Traditionally the 3rd week in October is peek color time for fall foliage in our area. Despite the unusual weather extremes this summer it seems to be true this year, too. This is the best time of year to distinguish the different hardwood trees that make up our Central Indiana Forests.
Fall color
A few weeks ago I could see the reddish-purple hue of green ash in the woods along roads and highways. This lets you know how many trees are likely to succumb to the Emerald Ash Borer. This week it seems the sugar maples are ablaze with red-orange. Hackberries turn pale yellow-green; oaks a burnished russet or copper.
For more information on leaves and why they turn color check out our Herbarium website at www.butler.edu/herbarium. We have a whole section on trees and the Butler tree walk.
Sugar maple branch
Two other fall items of note. This seems to be a super year for fruit on redbuds. I wrote about these small trees, members of the bean or legume family, in the spring.
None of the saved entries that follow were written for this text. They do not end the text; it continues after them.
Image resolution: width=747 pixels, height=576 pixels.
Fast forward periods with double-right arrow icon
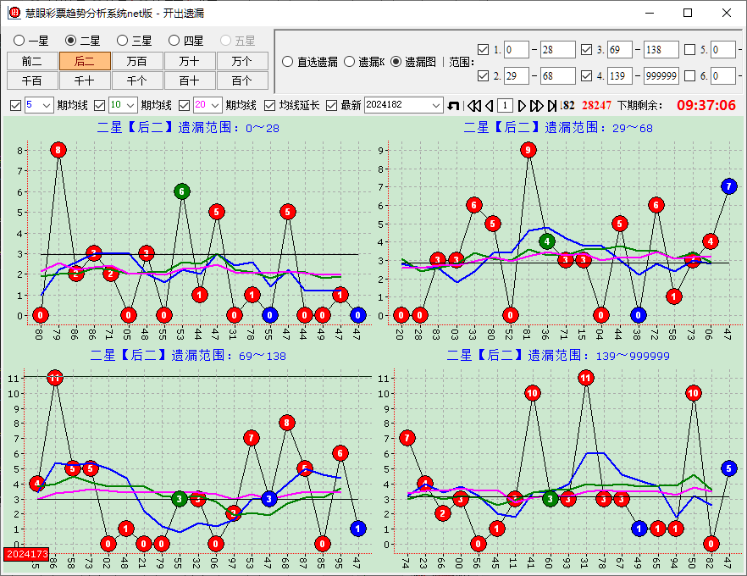click(x=536, y=105)
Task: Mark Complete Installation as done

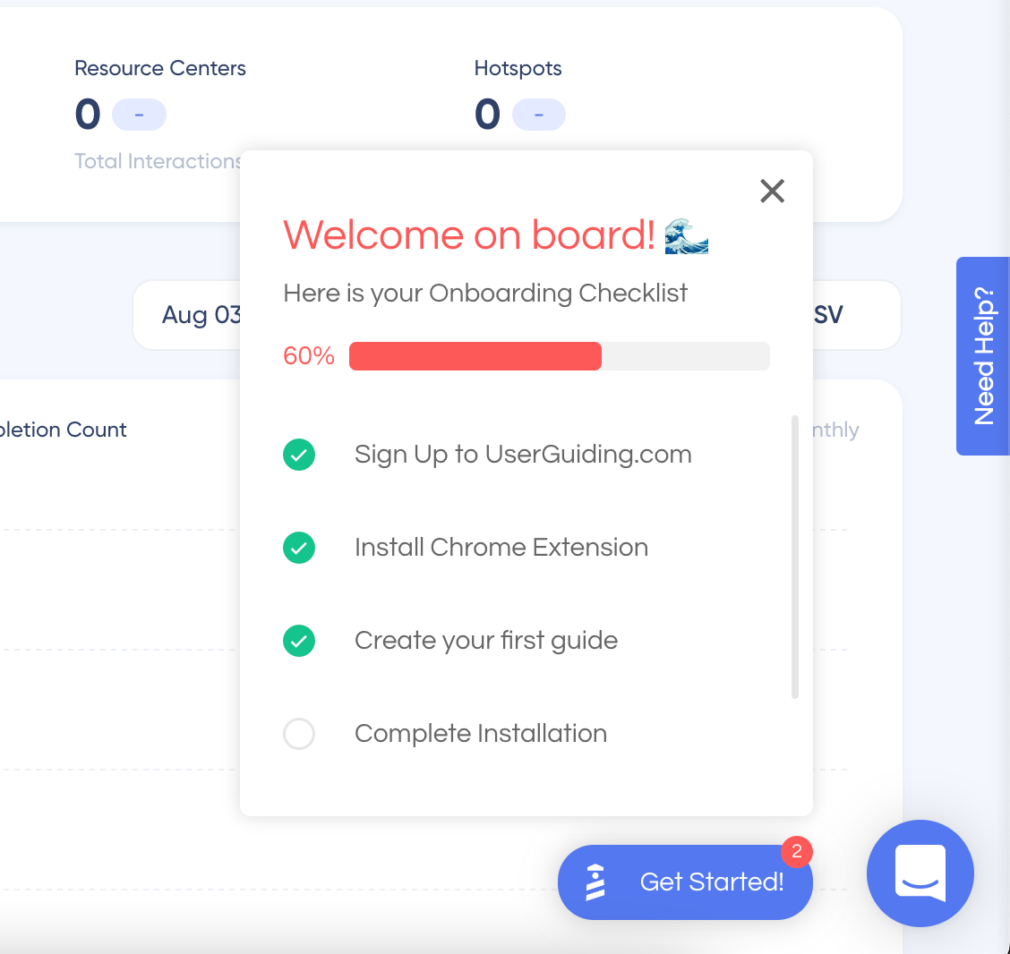Action: (x=299, y=734)
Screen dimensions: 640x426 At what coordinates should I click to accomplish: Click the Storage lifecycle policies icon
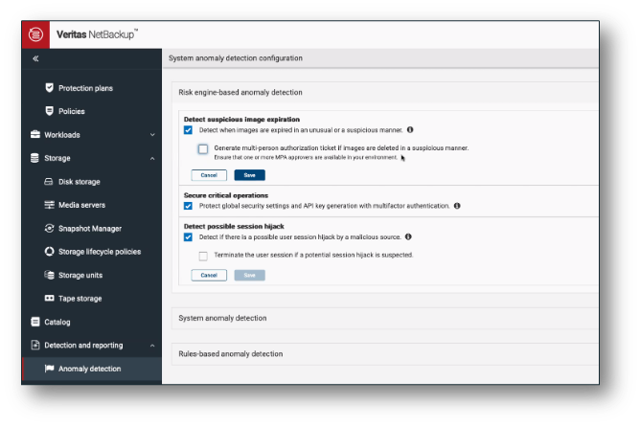click(x=50, y=252)
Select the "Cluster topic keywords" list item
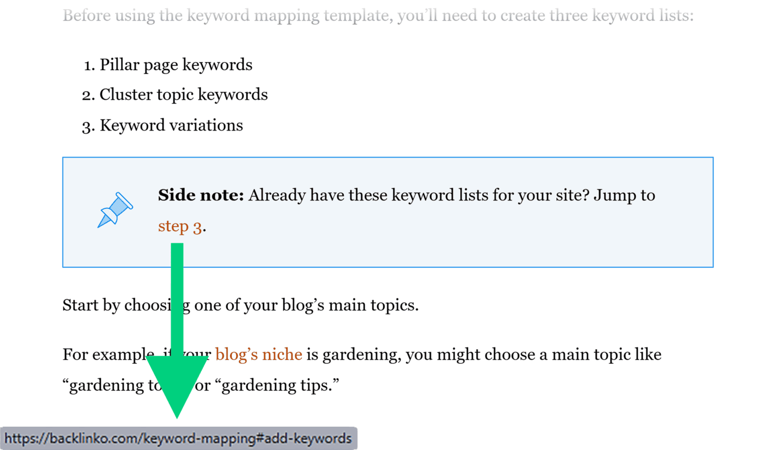 click(x=183, y=95)
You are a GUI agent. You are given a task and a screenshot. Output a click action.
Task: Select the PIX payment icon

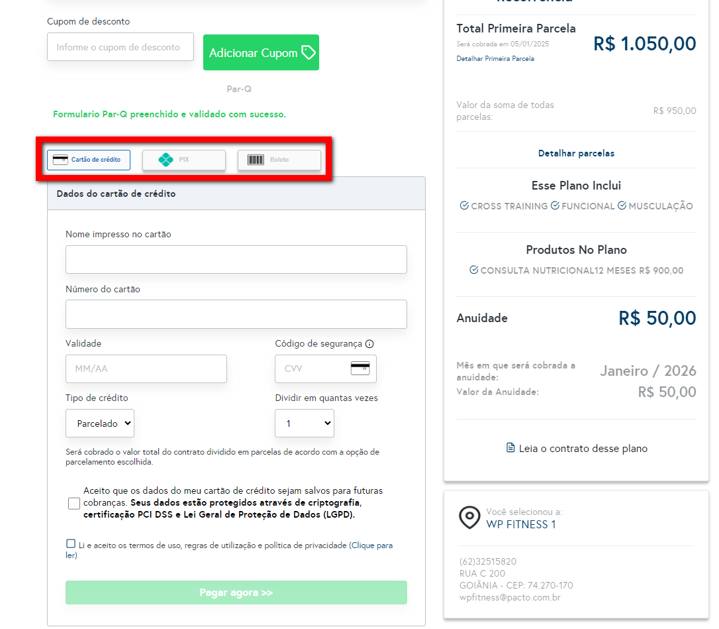click(166, 160)
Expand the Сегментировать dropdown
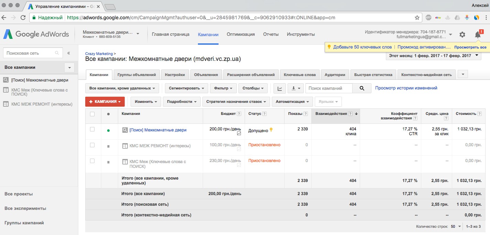Image resolution: width=490 pixels, height=235 pixels. click(186, 88)
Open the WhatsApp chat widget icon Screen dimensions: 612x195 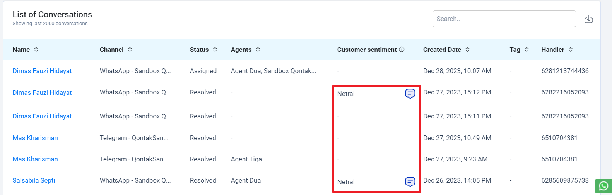click(x=603, y=186)
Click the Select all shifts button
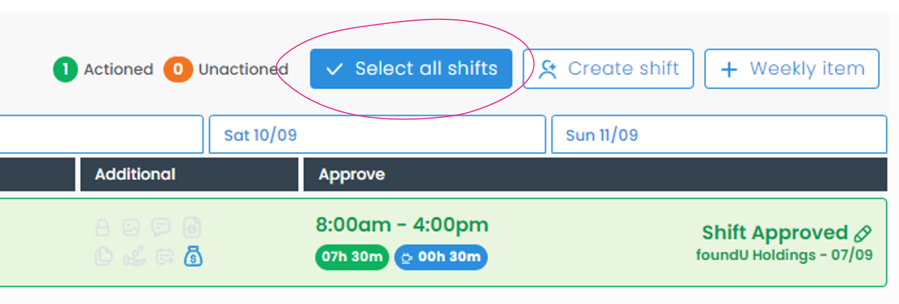The image size is (899, 304). click(x=411, y=69)
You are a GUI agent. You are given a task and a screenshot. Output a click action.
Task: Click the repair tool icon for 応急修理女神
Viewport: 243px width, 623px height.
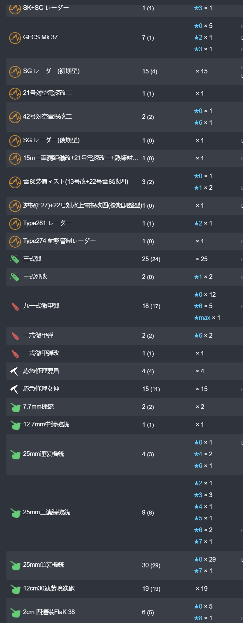(14, 389)
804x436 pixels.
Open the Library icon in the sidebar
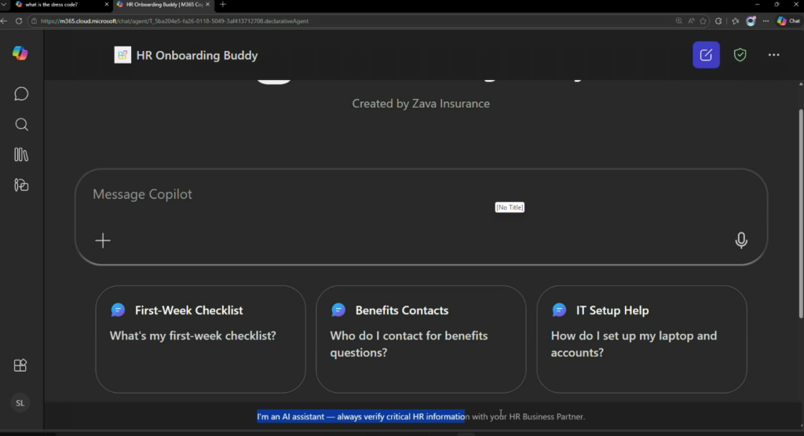21,155
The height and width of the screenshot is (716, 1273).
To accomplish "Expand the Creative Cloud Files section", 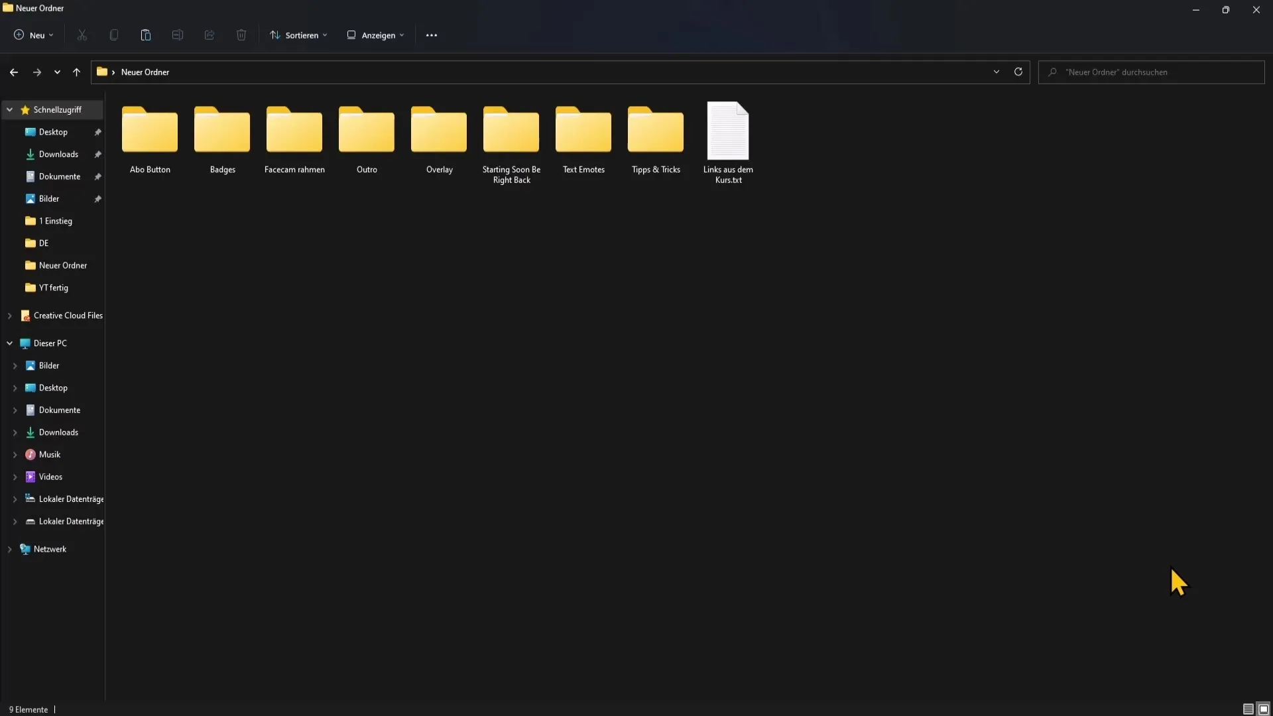I will pos(10,315).
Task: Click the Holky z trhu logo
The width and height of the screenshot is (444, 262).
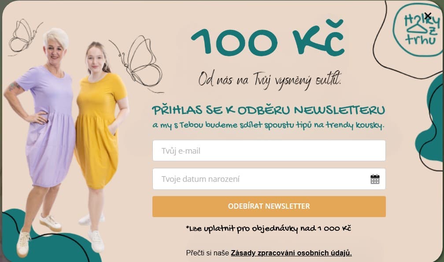Action: pyautogui.click(x=418, y=30)
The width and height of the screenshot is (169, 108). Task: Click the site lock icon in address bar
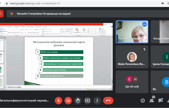click(x=7, y=4)
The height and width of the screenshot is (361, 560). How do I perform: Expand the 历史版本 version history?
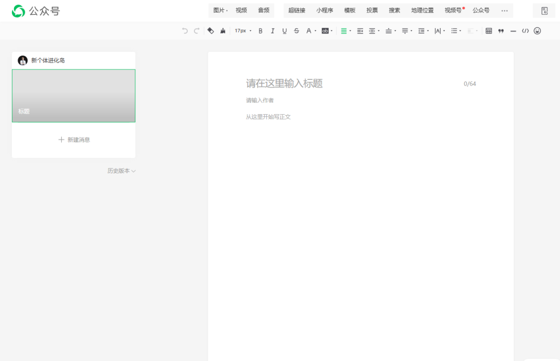(121, 171)
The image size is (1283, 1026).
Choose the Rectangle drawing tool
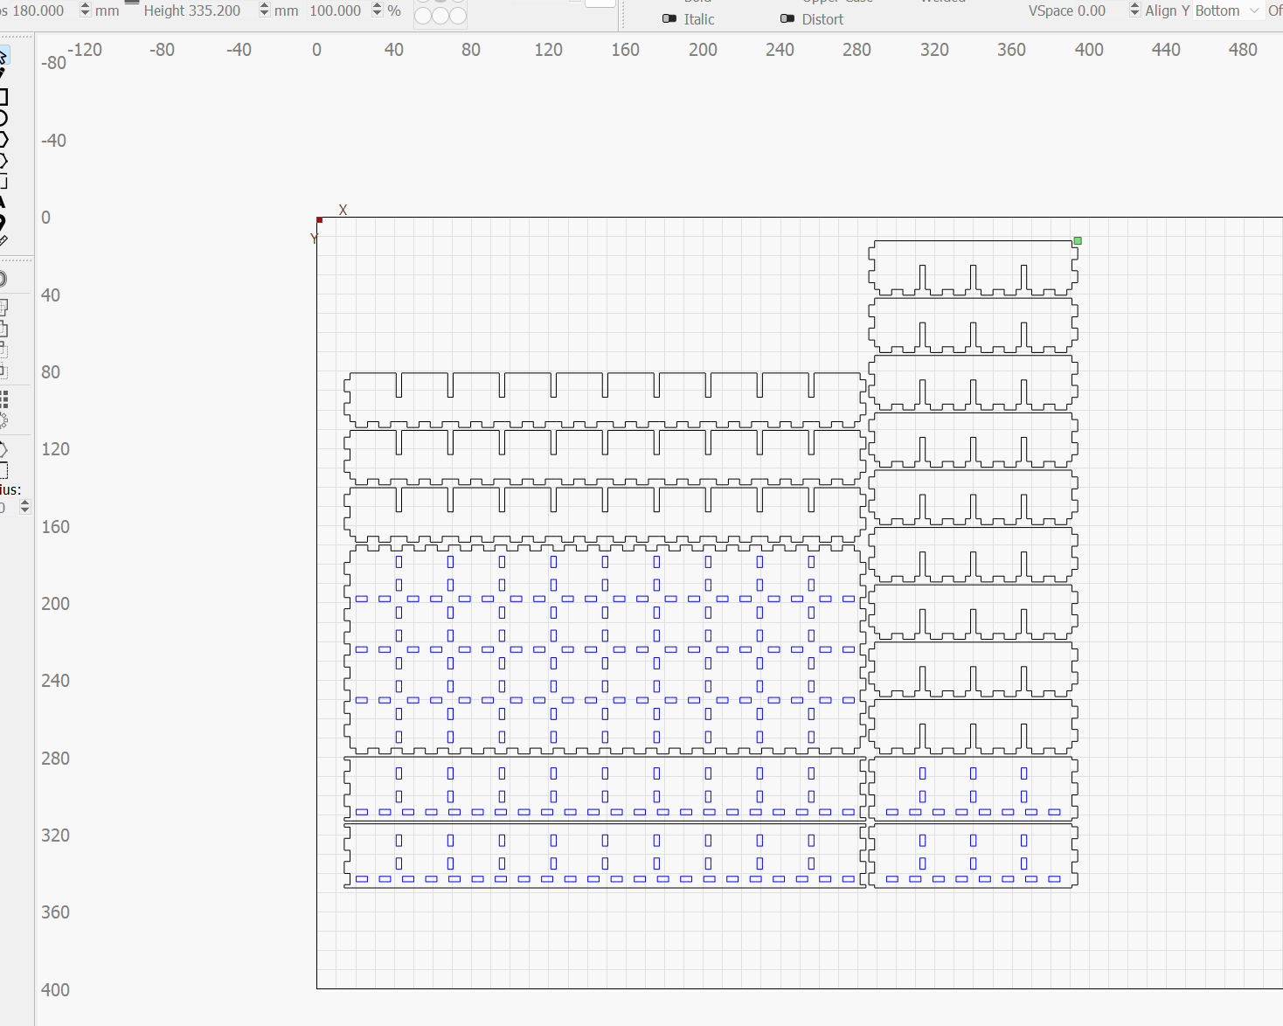[3, 96]
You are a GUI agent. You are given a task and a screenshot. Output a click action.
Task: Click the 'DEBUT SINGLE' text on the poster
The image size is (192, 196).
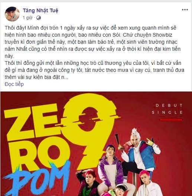[x=167, y=109]
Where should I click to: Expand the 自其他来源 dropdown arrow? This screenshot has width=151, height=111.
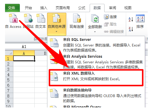click(57, 32)
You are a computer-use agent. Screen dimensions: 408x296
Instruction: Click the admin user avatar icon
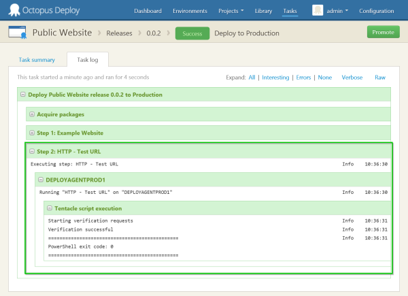click(318, 10)
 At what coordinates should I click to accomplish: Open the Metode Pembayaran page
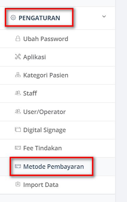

Redbud fruits are legumes, dry at maturity, splitting along 2 sides to release seeds
Following their nice floral display, now you can see the legume fruits, like small, dry beans, that hang from the branches.
A favorite shrub for fall color is chokeberry.
Chokeberry
As nice a red as the nasty, invasive, non-native, popular landscaping ornamental burning-bush, it also produces tasty fruit for birds to eat throughout the winter.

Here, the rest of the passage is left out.